===== DATA ROWS =====
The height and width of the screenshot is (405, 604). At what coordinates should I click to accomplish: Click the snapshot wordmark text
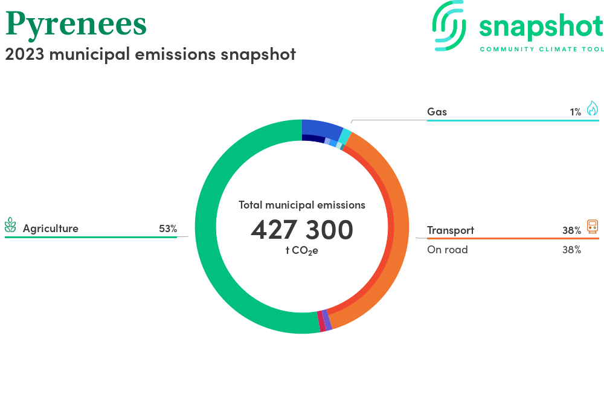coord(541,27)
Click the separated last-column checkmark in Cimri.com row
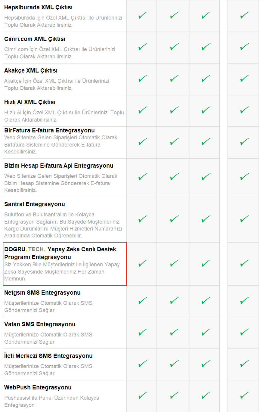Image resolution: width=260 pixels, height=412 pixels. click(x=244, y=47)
=====
===== DATA ROWS =====
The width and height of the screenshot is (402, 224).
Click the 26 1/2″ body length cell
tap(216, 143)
=====
**WHAT IS ASKED**
Copy the listing word for word, from the line with "The height and" up to and including the line with "Image resolution: width=260". Leave the pictures out of your answer.

**SOLVED PROBLEM**
The height and width of the screenshot is (405, 604). At what coordinates should I click to accomplish: Click the snapshot wordmark text
coord(541,27)
Click the separated last-column checkmark in Cimri.com row
Image resolution: width=260 pixels, height=412 pixels. click(x=244, y=47)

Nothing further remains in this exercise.